課題 1 →
中国古典の名言辞典についての文章をもとに、次の問いに答えてください。
(a) 名言を精選したのは誰か。
(b) 抜き出された名言の数はいくつか。
(c) 1日に何ページくらいずつ読んでいたか。
課題 2 → 中国古典の名言辞典を紹介する文章の続きを、最後の文のあとから書いてください。

抜粋文 →
__________________________________________________

こちらの辞典は諸橋轍次さんの目で、広範な中国古典から名言と考えられるものを精選してくださったものになります。
元となる古典は次のとおり。
- 論語
- 孟子
- 大学
- 中庸
- 詩経
- 書経
- 易経
- 左伝
- 礼記
- 孝経
- 忠経
- 近思録
- 小学
- 老子
- 荘子
- 墨子
- 苟子
- 管子
- 韓非子
- 孫子
- 呉子
- 淮南子
- 唐詩選
- 三体詩
- 古詩源
- 文章軌範
- 古文真宝
- 菜根譚
- 十八史略
- 宋名臣言行録
- 史記
- 漢書
- 後漢書
- 晋書
- 唐書
- 戦国策
- 呂覧
- 孔子家語
- 説苑
- 列子
- 雑書
……凄まじい幅の広さです。
読んだことある古典もいくつかはありますが、存在自体初めて知ったようなものもちらほら。
これらから抜き出した名言の数は実に4800。
ページ数は名言だけで700ページ強、索引含め1000ページ強。
半年近くかけて1日6ページくらいずつちょびちょび読んでいたのですが、いやあ、これが実に楽しかった。
当たり前なんですけど、中国古典も面白いものですね。
時代や編者や発言者によってテイストが全然違っていて、広大な中国古典世界に放り込まれて当てのない旅を訳も分からずエンジョイしているような気持ちになりました。
古典的な儒学は音楽を重視していて興味深いな、とか
荀子って先入観除いて読んだらいいこと言っているな、とか
漢詩って面白いやんけっこう和歌や俳諧に通じる風趣もあるなあ、とか。
いかにも初学者らしいかんたんもたくさん得ることができまして。
1回読んだだけで到底頭に収まっているものではございませんが、そんな中から印象に残った10の言葉を記しておきたいと思います。
順番はいま思い出した順です。
あくまで私の印象に残った言葉ですので、世間一般の評価とは乖離していると思いますからご留意ください。

__________________________________________________

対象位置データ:
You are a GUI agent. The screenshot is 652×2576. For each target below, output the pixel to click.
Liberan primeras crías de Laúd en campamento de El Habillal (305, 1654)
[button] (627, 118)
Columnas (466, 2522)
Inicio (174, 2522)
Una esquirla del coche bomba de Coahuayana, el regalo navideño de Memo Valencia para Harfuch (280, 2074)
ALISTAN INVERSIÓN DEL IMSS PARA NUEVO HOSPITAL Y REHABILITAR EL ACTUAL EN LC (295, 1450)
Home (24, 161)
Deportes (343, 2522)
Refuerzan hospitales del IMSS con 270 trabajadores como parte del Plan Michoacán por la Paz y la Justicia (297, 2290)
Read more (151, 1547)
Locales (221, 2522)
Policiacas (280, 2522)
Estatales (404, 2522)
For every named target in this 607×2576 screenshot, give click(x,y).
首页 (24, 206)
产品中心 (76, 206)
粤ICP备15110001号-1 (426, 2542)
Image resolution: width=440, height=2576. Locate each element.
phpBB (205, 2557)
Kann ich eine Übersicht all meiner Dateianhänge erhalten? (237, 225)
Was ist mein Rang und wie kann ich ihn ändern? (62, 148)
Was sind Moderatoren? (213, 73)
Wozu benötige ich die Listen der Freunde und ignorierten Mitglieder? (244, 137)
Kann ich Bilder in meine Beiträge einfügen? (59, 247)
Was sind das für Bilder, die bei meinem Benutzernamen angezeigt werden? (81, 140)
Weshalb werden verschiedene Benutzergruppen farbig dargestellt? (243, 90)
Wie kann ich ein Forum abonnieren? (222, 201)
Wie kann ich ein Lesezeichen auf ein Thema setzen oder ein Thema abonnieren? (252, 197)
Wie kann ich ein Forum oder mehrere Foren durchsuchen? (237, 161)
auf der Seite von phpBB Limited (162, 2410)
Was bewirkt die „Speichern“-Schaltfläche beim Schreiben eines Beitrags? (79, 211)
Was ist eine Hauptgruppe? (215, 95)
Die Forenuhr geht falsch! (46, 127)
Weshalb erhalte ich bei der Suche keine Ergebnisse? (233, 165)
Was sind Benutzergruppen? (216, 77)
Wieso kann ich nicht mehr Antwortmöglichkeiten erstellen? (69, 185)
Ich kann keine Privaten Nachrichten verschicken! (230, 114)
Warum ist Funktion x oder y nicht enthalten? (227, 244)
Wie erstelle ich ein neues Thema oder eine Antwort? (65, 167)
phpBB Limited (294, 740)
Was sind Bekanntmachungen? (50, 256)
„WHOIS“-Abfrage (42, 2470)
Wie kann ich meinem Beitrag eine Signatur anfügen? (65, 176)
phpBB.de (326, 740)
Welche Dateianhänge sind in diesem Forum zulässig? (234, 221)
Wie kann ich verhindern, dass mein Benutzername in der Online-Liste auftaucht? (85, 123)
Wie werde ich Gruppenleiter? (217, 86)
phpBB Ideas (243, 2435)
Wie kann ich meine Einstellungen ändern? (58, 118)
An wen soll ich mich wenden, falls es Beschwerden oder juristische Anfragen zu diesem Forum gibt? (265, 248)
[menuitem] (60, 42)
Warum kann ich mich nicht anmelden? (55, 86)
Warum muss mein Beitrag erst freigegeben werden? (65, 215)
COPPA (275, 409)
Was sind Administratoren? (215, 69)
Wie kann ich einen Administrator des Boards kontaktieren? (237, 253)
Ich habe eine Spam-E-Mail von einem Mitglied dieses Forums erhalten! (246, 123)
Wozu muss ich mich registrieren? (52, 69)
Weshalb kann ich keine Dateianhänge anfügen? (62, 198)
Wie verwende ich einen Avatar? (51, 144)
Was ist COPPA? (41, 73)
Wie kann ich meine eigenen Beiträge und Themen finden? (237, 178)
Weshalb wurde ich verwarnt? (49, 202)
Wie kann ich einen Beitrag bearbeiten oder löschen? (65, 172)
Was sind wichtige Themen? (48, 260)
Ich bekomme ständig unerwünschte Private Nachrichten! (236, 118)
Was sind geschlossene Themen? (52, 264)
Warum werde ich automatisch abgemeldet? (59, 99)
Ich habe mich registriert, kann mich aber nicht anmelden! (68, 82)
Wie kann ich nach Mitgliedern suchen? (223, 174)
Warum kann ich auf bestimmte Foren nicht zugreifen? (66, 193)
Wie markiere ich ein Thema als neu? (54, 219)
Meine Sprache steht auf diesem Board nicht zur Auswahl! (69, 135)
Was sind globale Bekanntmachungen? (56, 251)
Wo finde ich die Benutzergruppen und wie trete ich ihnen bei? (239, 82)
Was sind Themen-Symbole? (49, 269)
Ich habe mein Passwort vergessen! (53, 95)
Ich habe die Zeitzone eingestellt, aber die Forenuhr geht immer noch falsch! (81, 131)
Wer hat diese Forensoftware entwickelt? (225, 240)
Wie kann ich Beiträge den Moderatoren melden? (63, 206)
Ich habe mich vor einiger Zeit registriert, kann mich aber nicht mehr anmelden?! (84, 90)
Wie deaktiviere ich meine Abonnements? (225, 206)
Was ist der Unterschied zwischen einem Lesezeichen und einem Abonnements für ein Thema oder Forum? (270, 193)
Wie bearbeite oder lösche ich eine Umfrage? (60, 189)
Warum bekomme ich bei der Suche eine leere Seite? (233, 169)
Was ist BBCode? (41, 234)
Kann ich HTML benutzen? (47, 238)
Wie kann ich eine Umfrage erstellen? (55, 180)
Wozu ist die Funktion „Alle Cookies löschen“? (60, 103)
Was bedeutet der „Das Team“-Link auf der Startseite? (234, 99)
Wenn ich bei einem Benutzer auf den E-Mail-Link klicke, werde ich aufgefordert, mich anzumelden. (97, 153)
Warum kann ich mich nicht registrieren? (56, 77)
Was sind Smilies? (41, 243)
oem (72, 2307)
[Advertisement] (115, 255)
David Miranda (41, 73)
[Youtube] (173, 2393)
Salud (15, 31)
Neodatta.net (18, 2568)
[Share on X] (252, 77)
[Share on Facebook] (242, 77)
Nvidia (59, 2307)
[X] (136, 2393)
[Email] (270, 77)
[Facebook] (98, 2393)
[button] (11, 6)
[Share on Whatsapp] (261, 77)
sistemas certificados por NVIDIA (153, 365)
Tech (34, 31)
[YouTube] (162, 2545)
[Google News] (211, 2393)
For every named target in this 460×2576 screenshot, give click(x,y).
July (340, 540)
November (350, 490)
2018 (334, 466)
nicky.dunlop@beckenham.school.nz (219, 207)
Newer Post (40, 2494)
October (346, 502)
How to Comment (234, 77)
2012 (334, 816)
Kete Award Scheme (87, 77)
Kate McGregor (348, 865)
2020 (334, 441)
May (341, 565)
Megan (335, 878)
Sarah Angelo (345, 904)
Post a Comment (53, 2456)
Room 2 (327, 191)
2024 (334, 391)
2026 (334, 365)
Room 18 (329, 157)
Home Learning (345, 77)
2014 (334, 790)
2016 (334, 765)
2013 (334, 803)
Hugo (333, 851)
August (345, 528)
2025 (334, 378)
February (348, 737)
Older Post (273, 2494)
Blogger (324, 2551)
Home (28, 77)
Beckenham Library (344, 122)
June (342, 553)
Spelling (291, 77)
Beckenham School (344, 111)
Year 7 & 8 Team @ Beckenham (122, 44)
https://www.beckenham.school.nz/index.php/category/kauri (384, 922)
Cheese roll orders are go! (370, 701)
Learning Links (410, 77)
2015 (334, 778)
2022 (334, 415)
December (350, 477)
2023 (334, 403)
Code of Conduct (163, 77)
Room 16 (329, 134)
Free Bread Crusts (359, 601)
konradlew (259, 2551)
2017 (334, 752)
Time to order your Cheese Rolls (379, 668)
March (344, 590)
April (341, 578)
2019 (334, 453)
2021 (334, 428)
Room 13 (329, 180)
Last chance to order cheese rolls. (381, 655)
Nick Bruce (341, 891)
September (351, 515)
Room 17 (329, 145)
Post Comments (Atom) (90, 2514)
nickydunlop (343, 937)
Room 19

__________________________________________________

解答 1 →
(a) 諸橋轍次
(b) 4800
(c) 6ページくらい

解答 2 →
年年歳歳花相似たり、歳歳年年人同じからず。
来る年ごとに咲く花の姿は常に同じようだが、それを眺める人々の姿はそのたびに変わっている。
(唐詩選より)
日本語訳した際の音韻の心地よさ(ねんねんさいさいはなあいにたり、さいさいねんねんひとおなじからず)、人の姿の無常観の表現、いずれをとっても優れた詩だと思います。
この辞典を通じて一番気にいった言葉がこちら。
一義的には人の老いや無常を嘆く詩ではありますが、「花」を「精神」「知性」「文化風土」「伝統芸能」「家や組織の繁栄」等に読みかえれば、我執を棄てることにも繋げられそうな気がして好き(独自解釈)。
年年の春色 誰が為めにか来たる。
「鄴城」は魏の曹操(武帝)の造営にかかる都城。その華やぎ栄えた都城も今は廃墟となり、かつての武帝の宮中の人の面影はどこにも残っていない。年々春の色は昔ながらにやって来て、この古城をいろどるが、それもだれのために来るのであろうか。
(唐詩選より)
同じく唐詩選から、似たようなテイストの詩を。
こちらはより情趣に重きを置いている感じがしますね。
かつての曹操の城を舞台に「兵どもが夢の跡」を抱くという背景設定もいい。
徳は才の主にして、才は徳の奴なり。
徳は才能を支配すべき主人公であり、才能は徳に使われる奴隷でなければならない。
徳が才能にまさるばあいはしあわせであるが、才能が徳を使うときは、往々にして過ちに陥る。
(菜根譚より)
現代社会にも広く知られてほしい、シンプルにして力強い名言。
賢い人ほどこういう言葉を大事にしてもらいたいものです。
恒産ある者は恒心あり。
人間には一定の定まった財産があるときにのみ、定まった心ができてくる。その反対に、恒産なき者は恒心なしで、民に一定の財産をもたせることが、民の心を安定させる方法である。
(孟子より)
まことにその通りですね。
武士は食わねど高楊枝……は一時的には格好よくても、継続性や普遍性に欠けると思います。
楽は、内に動くものなり。礼は、外に動くものなり。
音楽は人の心に作用するものだから、内に動く。礼は人の外容、行動に節度を与えるものだから、外に動く。
(礼記より)
古い儒教文献では、「礼楽」として礼儀作法と音楽を一体にして捉えているのが興味深いですね。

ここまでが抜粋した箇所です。